Le marquis, avant tout, avait le souci de sa liberté. D'autre part, l'ancien régime avait fait assez en sa défaveur pour le trouver au premier rang des ennemis de la monarchie. Tout en répudiant son titre de marquis pour prendre celui de citoyen Sade, il s'occupait de faire jouer les pièces qu'il composa à la Bastille. En novembre 1791, le Théâtre Molière donnait un drame en trois actes de lui : Oxtiern ou les malheurs du libertinage, et faisait heureusement augurer du succès qui ne manquerait pas d'accueillir sa comédie en cinq actes en vers : Le Misanthrope par amour ou Sophie et Desfrancs, reçue à l'unanimité, en 1790, à la Comédie-Française.

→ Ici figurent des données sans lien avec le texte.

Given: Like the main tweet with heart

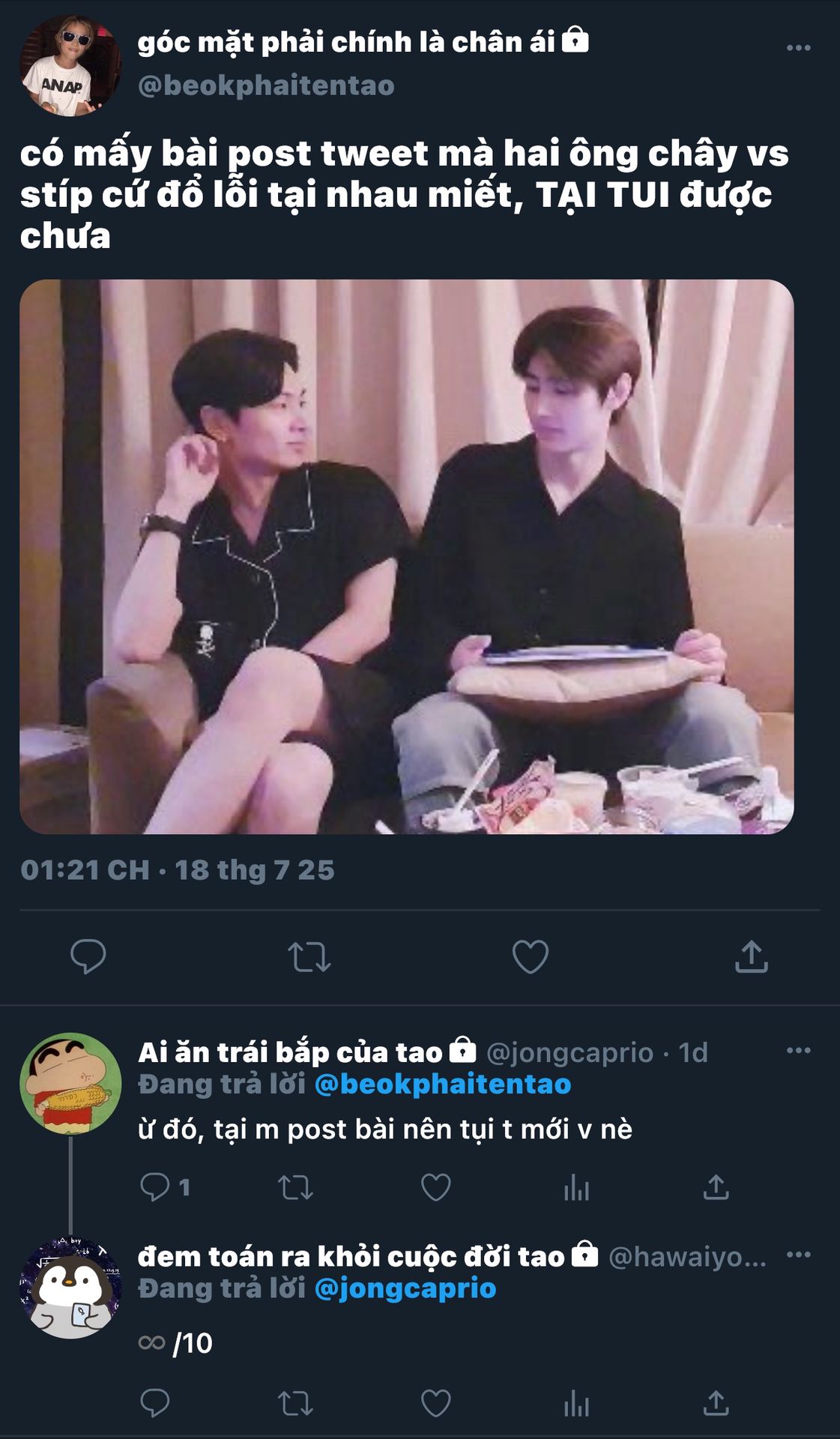Looking at the screenshot, I should tap(530, 956).
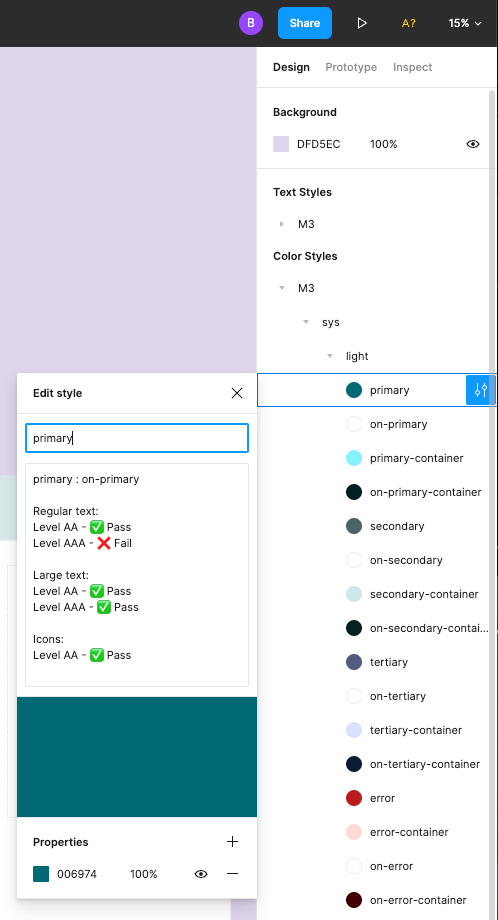Remove the 006974 fill with minus icon
The image size is (498, 920).
point(232,874)
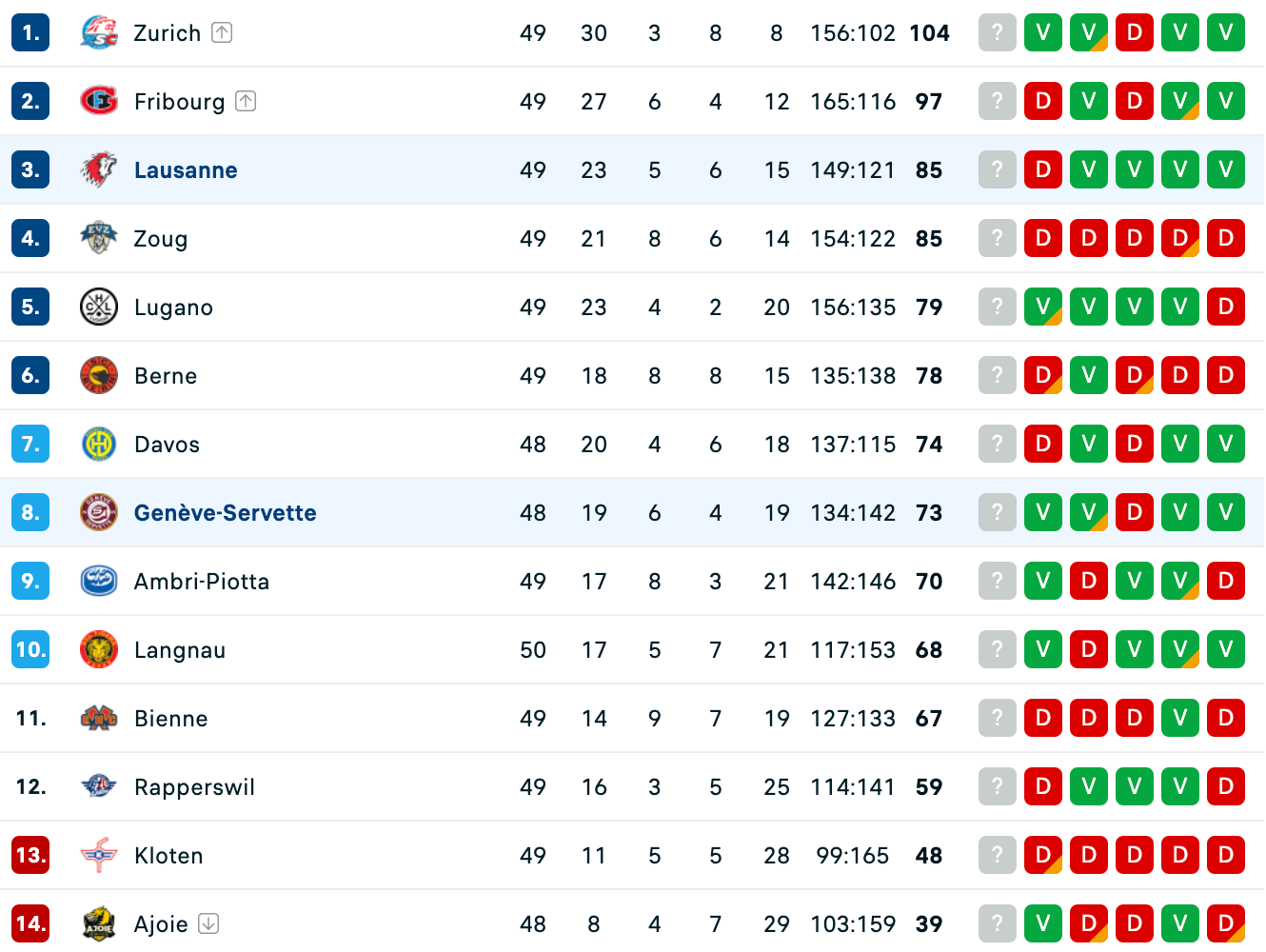Click the Ambri-Piotta team logo
The height and width of the screenshot is (952, 1266).
pyautogui.click(x=99, y=582)
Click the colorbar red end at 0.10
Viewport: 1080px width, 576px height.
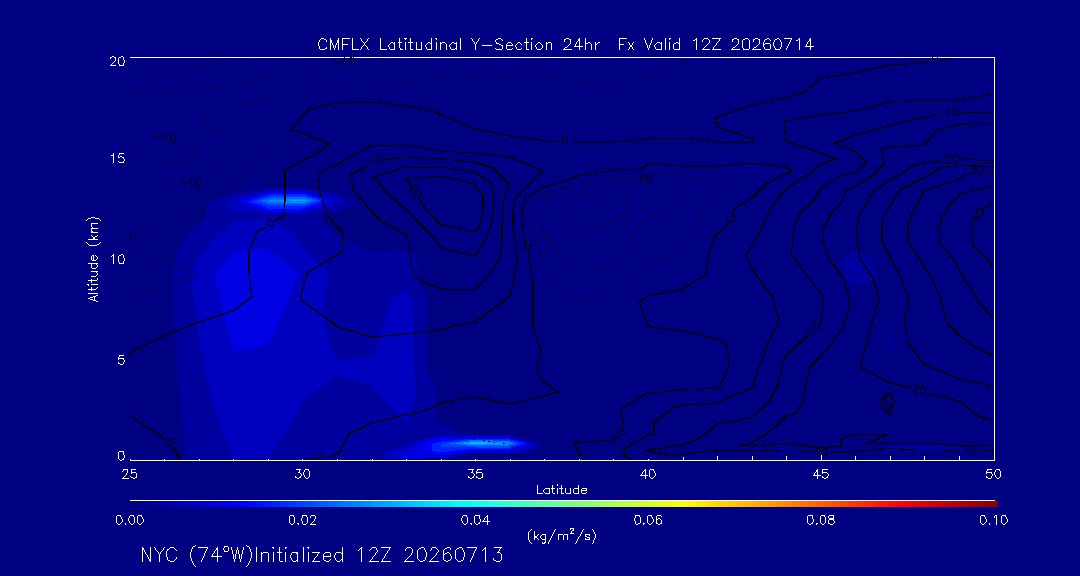[992, 504]
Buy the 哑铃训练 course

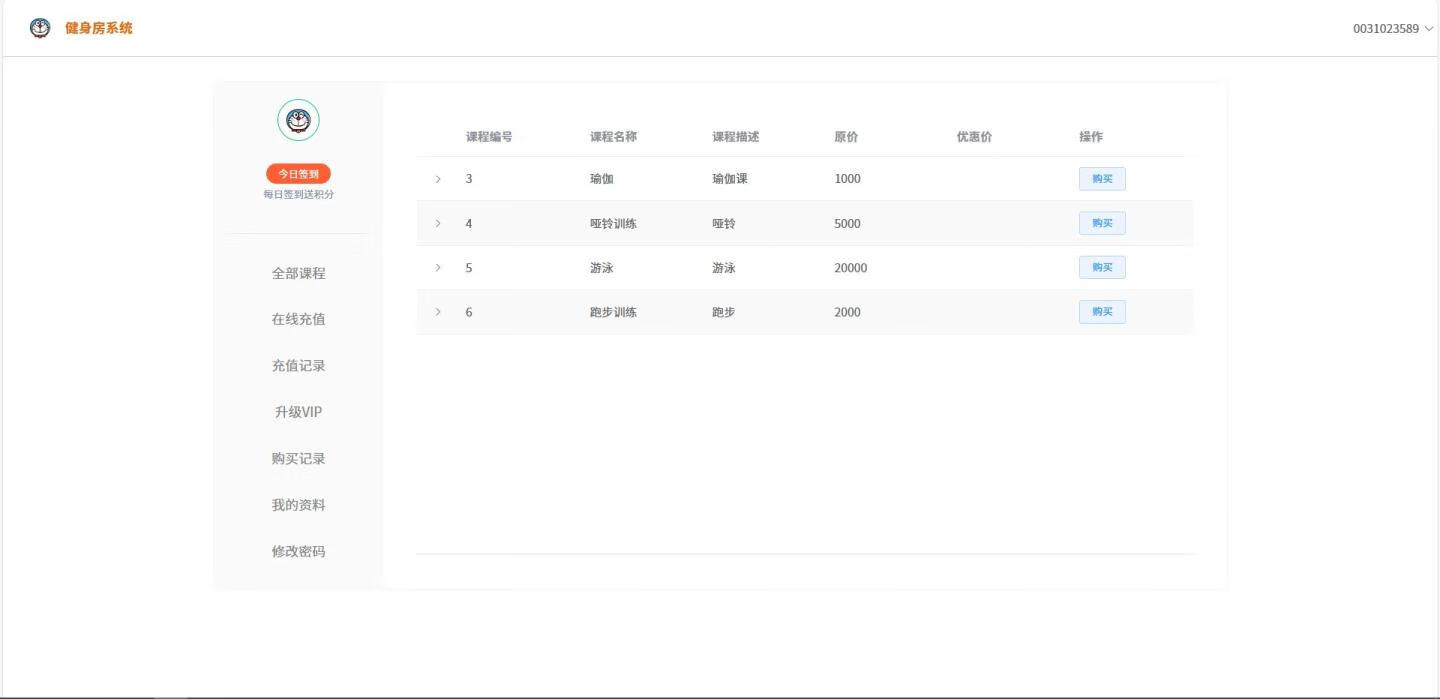(1102, 223)
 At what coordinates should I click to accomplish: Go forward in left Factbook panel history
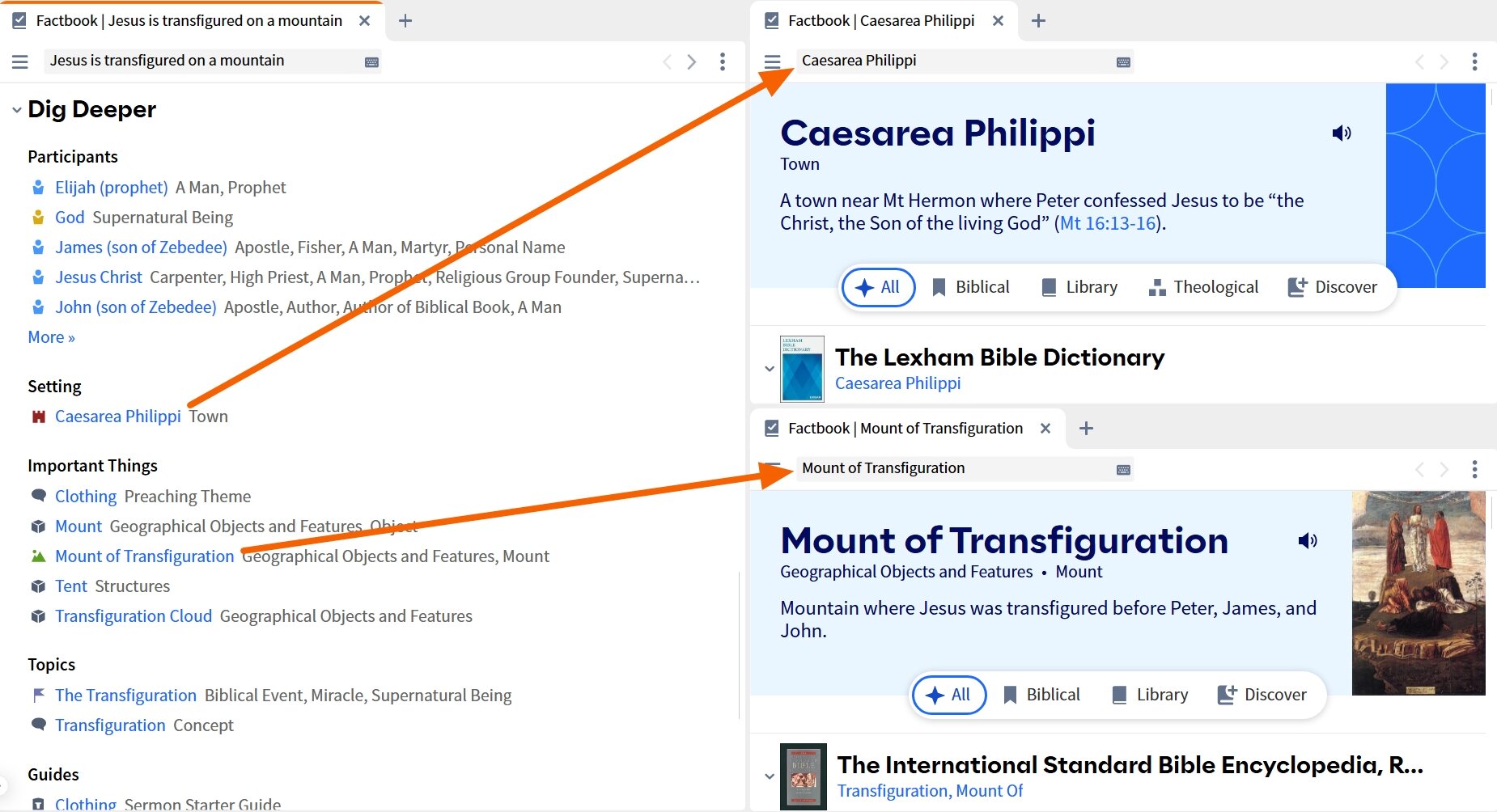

Mais il avait à faire expier à la royauté abattue ses longues années de prison, et la politique lui fournit le moyen de déclamer contre les « tyrans et leurs suppôts ». La section des Piques (ancien quartier de Vendôme) l'avait élu comme secrétaire, et il s'y montrait parmi les non moins fougueux. Quand, au lendemain de l'assassinat de Marat, on plaça au bureau du Comité de la section le buste de l'Ami du Peuple tombé sous le couteau de la fille Corday, le citoyen de Sade l'orna d'un quatrain de sa façon :
Du vrai républicain unique et chère idole,
De ta perte, Marat, ton image console.
Qui chérit un si grand homme adopte ses vertus.
Les cendres de Scévole ont fait naître Brutus[332].
[332] Publié par Taschereau, La Détention du marquis de Sade ; Revue Rétrospective, tome I, 1833, p. 257 (note).
Il rédigeait, en outre, des pétitions, des réclamations, des motions, tout en tenant un certain train de maison.